Task> Repeat the listing below line for line, exactly as shown.

Exercise input>

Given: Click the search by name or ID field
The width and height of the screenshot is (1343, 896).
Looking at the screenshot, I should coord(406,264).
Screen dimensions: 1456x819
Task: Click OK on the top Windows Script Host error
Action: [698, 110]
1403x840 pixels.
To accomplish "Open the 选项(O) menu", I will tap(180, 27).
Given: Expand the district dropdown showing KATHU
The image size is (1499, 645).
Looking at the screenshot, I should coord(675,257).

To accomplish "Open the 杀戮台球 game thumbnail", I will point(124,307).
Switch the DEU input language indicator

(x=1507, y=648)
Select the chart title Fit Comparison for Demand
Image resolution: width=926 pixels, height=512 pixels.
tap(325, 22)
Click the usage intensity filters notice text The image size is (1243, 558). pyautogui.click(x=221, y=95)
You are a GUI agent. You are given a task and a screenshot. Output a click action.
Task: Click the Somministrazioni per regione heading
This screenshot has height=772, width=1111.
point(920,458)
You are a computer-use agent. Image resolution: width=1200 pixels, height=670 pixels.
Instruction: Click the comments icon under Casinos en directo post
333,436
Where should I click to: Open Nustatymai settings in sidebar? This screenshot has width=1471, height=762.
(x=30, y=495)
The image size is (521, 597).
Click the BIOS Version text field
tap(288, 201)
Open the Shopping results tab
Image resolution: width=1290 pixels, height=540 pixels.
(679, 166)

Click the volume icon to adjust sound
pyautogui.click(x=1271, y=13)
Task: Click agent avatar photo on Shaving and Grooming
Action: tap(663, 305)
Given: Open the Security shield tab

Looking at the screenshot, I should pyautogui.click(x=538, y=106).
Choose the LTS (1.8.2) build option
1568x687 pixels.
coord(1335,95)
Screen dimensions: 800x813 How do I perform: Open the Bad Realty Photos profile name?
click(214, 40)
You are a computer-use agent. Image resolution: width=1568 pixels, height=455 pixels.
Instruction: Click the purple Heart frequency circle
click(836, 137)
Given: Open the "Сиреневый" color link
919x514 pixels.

Task result>
Given: Click the search by name or ID field
The width and height of the screenshot is (1343, 896).
Looking at the screenshot, I should coord(406,264).
Screen dimensions: 1456x819
Task: Click OK on the top Windows Script Host error
Action: [698, 110]
1403x840 pixels.
To accomplish "Open the 选项(O) menu", I will tap(180, 27).
Given: Expand the district dropdown showing KATHU
The image size is (1499, 645).
Looking at the screenshot, I should coord(675,257).

To accomplish "Open the 杀戮台球 game thumbnail", I will point(124,307).
Switch the DEU input language indicator

(x=1507, y=648)
Select the chart title Fit Comparison for Demand
Image resolution: width=926 pixels, height=512 pixels.
tap(325, 22)
Click the usage intensity filters notice text The image size is (1243, 558). pyautogui.click(x=221, y=95)
You are a GUI agent. You are given a task and a screenshot. Output a click action.
Task: Click the Somministrazioni per regione heading
This screenshot has height=772, width=1111.
point(920,458)
You are a computer-use agent. Image resolution: width=1200 pixels, height=670 pixels.
Instruction: Click the comments icon under Casinos en directo post
333,436
Where should I click to: Open Nustatymai settings in sidebar? This screenshot has width=1471, height=762.
(x=30, y=495)
The image size is (521, 597).
Click the BIOS Version text field
tap(288, 201)
Open the Shopping results tab
Image resolution: width=1290 pixels, height=540 pixels.
(679, 166)

Click the volume icon to adjust sound
pyautogui.click(x=1271, y=13)
Task: Click agent avatar photo on Shaving and Grooming
Action: tap(663, 305)
Given: Open the Security shield tab

Looking at the screenshot, I should pyautogui.click(x=538, y=106).
Choose the LTS (1.8.2) build option
1568x687 pixels.
coord(1335,95)
Screen dimensions: 800x813 How do I perform: Open the Bad Realty Photos profile name?
click(214, 40)
You are a computer-use agent. Image resolution: width=1568 pixels, height=455 pixels.
Instruction: Click the purple Heart frequency circle
click(836, 137)
Given: Open the "Сиреневый" color link
919x514 pixels.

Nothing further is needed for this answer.